Il convient de préciser que la catégorie mentionnée au 3° de l’article L.341-4 du code de la sécurité sociale, correspond aux « invalides qui, étant absolument incapables d’exercer une profession, sont, en outre, dans l’obligation d’avoir recours à l’assistance d’une tierce personne pour effectuer les actes ordinaires de la vie ».
En l’espèce, le tribunal a retenu un taux d’incapacité compris entre 50 et 79 % ainsi qu’il résulte de l’examen de sa demande d’AAH. M. [P] ne remplit pas la première condition prévue par l’article L. 243-3 I du code de l’action sociale et des familles pour se voir octroyer la carte mobilité inclusion mention invalidité. Il ne démontre pas non plus remplir le critère d’invalide ayant recours à l’assistance d’une tierce personne.
Par conséquent, il y aura lieu de rejeter sa demande d’attribution d’une carte mobilité inclusion mention invalidité.
Sur la carte mobilité inclusion mention priorité
L’article L.241-3 du code de l’action sociale et des familles dispose que :
2° La mention « priorité » est attribuée à toute personne atteinte d’une incapacité inférieure à 80 % rendant la station débout pénible.
En l’espèce, la lecture du certificat médical joint à la demande de 2022 montre que la marche est réduite à 100 mètres, avec besoin de pauses, besoin de cannes en extérieur de manière épisodique et que la mobilité est réalisée avec difficulté.
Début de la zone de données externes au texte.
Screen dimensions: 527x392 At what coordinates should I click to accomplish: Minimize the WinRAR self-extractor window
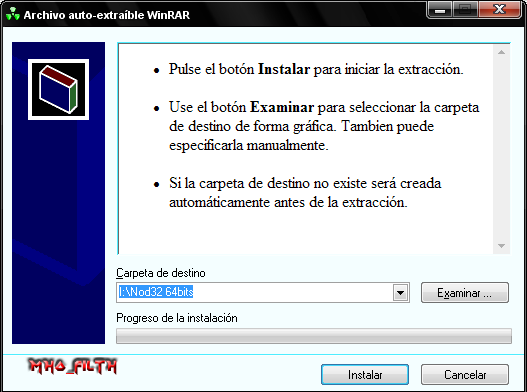tap(440, 11)
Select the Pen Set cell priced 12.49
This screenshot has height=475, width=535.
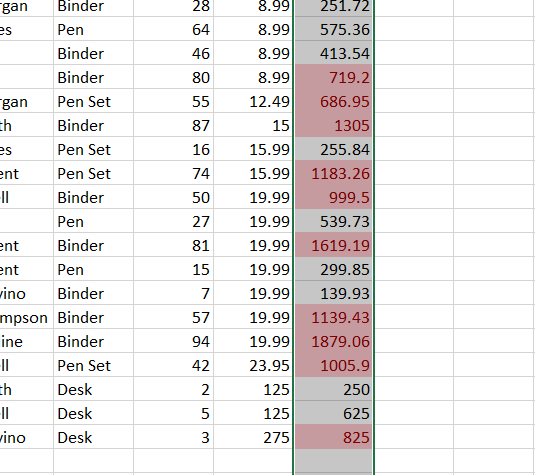[93, 101]
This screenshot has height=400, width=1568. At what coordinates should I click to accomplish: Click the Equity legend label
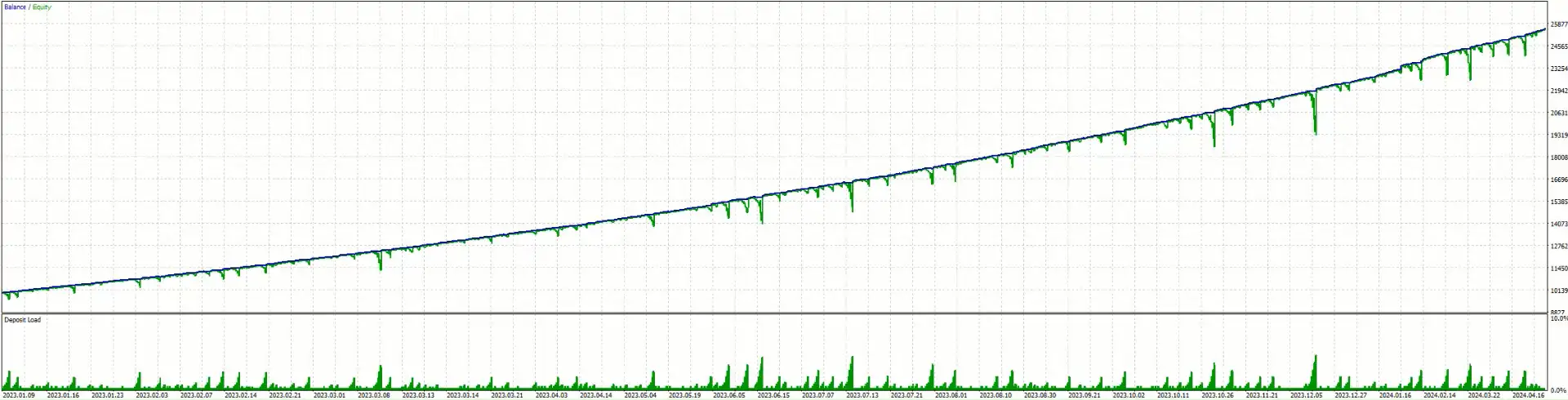(x=42, y=7)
Il s’en déduit que la station debout est pénible pour M. [P], ce qui justifie l’octroi d’une carte mobilité inclusion mention priorité, durant cinq ans, à compter du 1er avril 2026 et jusqu’au 31 mars 2031 .
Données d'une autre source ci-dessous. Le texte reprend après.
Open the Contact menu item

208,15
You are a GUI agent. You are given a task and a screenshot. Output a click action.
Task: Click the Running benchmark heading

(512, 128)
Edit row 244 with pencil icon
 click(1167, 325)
Sur les demandes accessoires
En application de l’article 696 du code de procédure civile, il convient de condamner la MDPH des Hauts de Seine aux dépens de l’instance, dès lors qu’elle succombe.
Il sera rappelé que les frais d’expertise ont été mis à la charge de la caisse nationale d’assurance maladie.
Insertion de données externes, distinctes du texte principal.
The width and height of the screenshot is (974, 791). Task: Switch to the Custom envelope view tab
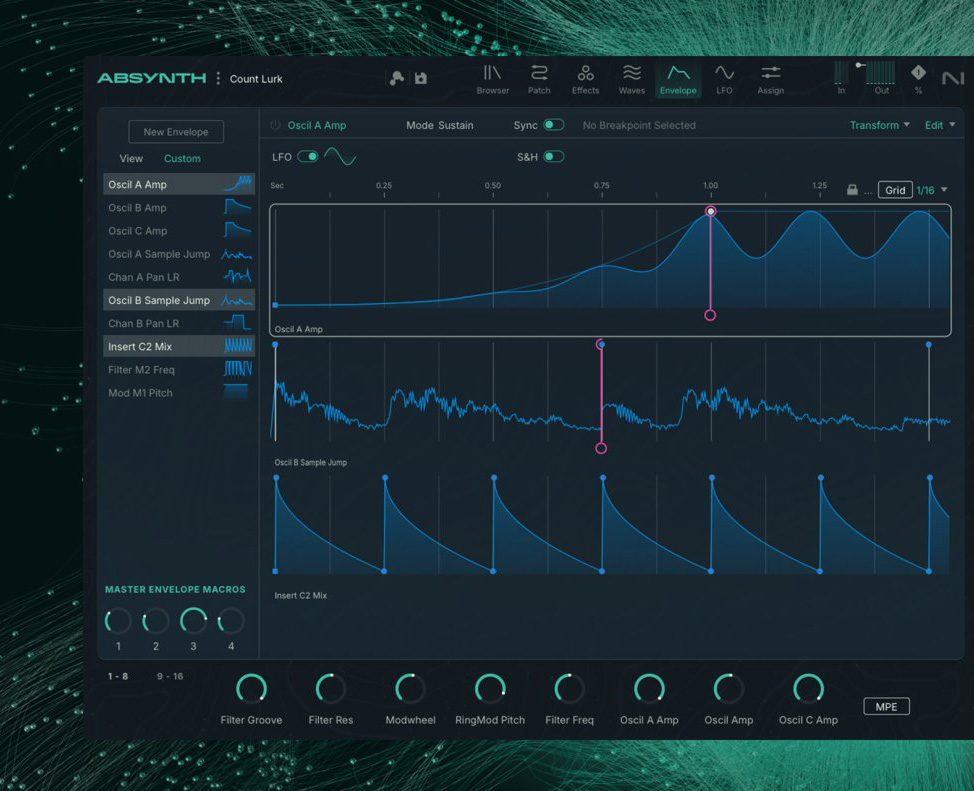(182, 158)
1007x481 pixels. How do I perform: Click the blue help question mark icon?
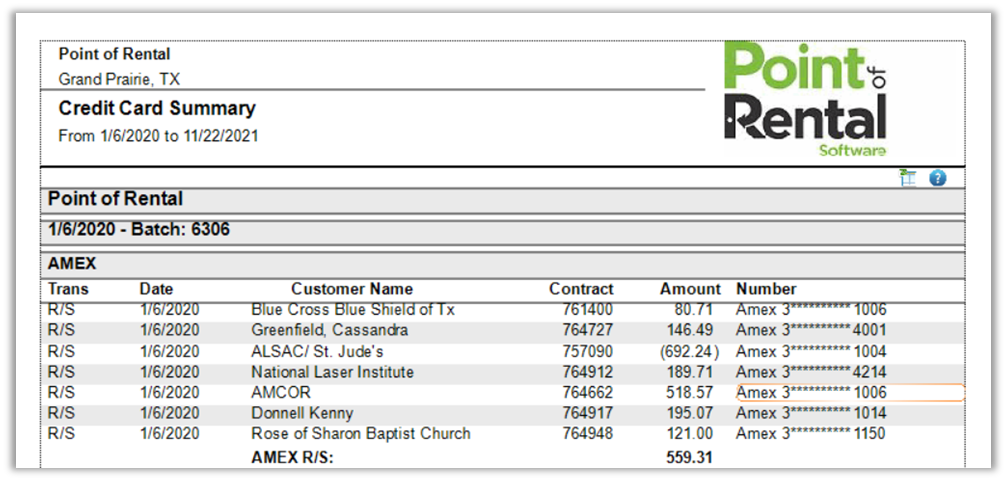click(x=937, y=178)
L’exécution provisoire, nécessaire et compatible avec la nature de l’affaire sera ordonnée, en application de l’article R. 142-10-6 al 1 du code de la sécurité sociale.
PAR CES MOTIFS
Le tribunal, statuant par jugement contradictoire, rendu en premier ressort et par mise à disposition au greffe ;
Fixe le taux d’incapacité permanente de M. [U] [P] à la date du 17 octobre 2023 comme étant compris entre 50 et 79 % ;
Déclare qu’à la date du 17 octobre 2023, l’état de santé de M. [U] [P] justifiait l’attribution de l’allocation aux adultes handicapés, en vertu des dispositions de l’article L. 821-2 du code de la sécurité sociale ;
Déclare, en conséquence, que M. [U] [P] a droit à l’allocation aux adultes handicapés pour 5 ans, à compter du 1er novembre 2023, et jusqu’au 31 octobre 2028, sous réserve de la réunion des conditions administratives ;
Déboute M. [U] [P] de sa demande prestation de compensation du handicap au titre de l’aide humaine ;
Déboute M. [U] [P] de sa demande de carte mobilité inclusion mention « invalidité » ;
Déclare que M. [U] [P] a droit à la carte mobilité inclusion mention « priorité » durant cinq ans, à compter du 1er avril 2026 et jusqu’au 31 mars 2031 ;
Condamne la MDPH des Hauts de Seine aux entiers dépens de l’instance ;
Rappelle que les frais d’expertise médicale resteront à la charge de la caisse nationale d’assurance maladie en application de l’article L. 142-11 du code de la sécurité sociale ;
Ordonne l’exécution provisoire du présent jugement.
Et le présent jugement est signé par Sarah PIBAROT, Vice-Présidente et par Marine MORISSEAU, Greffière, présents lors du prononcé.